→ **WHAT THE EXERCISE ASKS**: All that is wanted is the exact text of the lines below from the one with "538x228 pixels. Task: Open" through the one with "You are a computer-use", inclusive, minus any pictures.

→ **EXERCISE DATA**:
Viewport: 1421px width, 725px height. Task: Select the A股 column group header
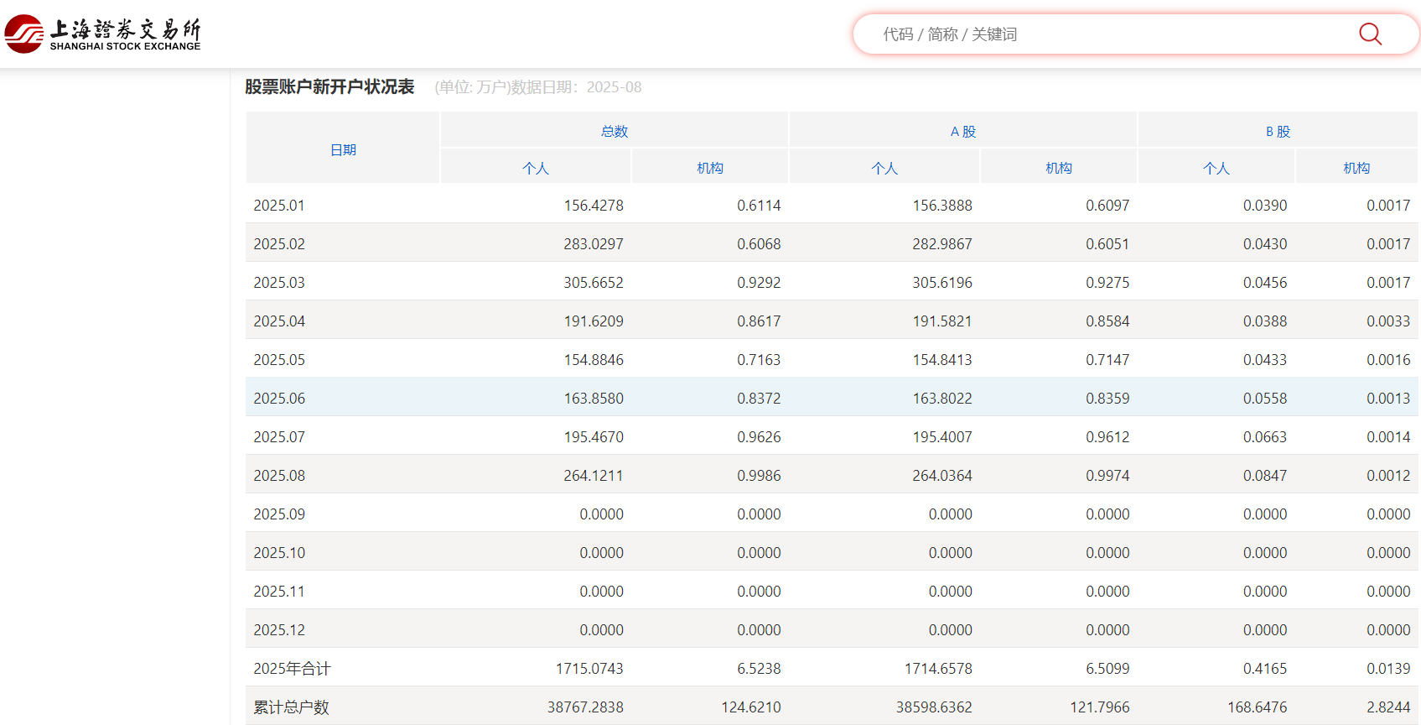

==

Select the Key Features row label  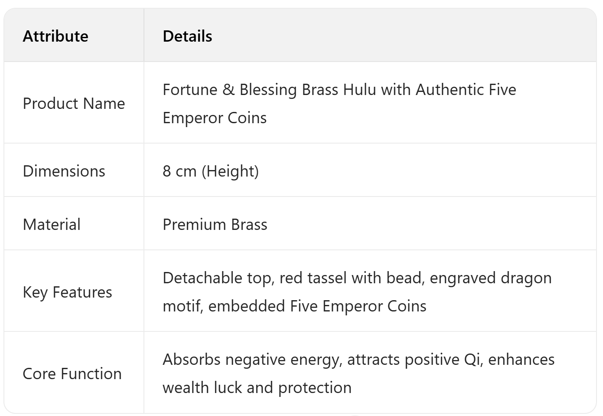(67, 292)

==

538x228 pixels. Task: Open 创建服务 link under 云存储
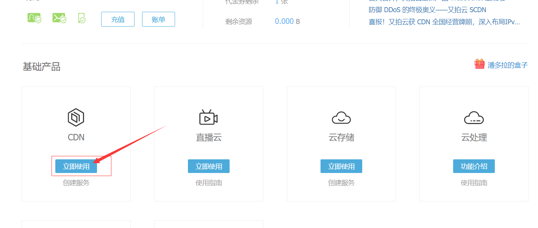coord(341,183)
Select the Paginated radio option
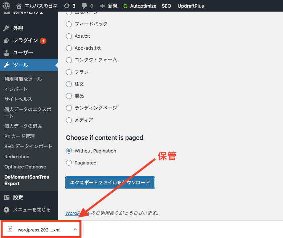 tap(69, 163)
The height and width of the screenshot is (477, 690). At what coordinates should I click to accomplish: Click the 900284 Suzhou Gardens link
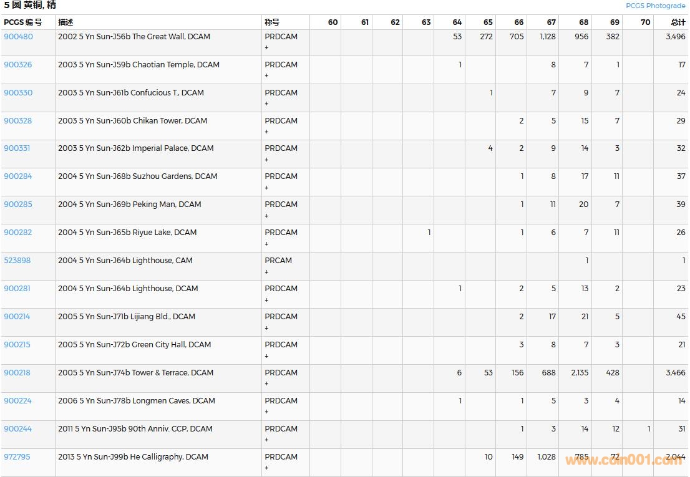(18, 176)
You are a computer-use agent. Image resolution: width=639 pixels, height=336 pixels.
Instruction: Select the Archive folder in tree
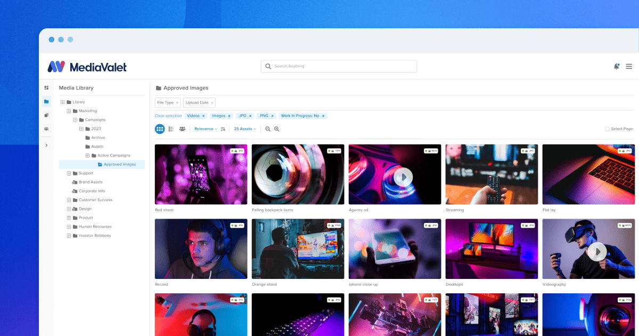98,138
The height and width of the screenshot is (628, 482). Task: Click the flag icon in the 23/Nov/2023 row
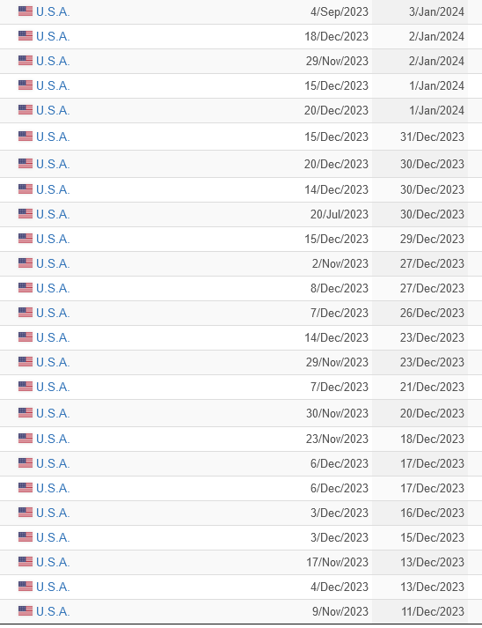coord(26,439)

→ **ANSWER TO THIS TASK**:
538x228 pixels. Task: Open 创建服务 link under 云存储
coord(341,183)
Select the Paginated radio option
 tap(69, 163)
The height and width of the screenshot is (477, 690). At what coordinates should I click to accomplish: Click the 900284 Suzhou Gardens link
(18, 176)
You are a computer-use agent. Image resolution: width=639 pixels, height=336 pixels.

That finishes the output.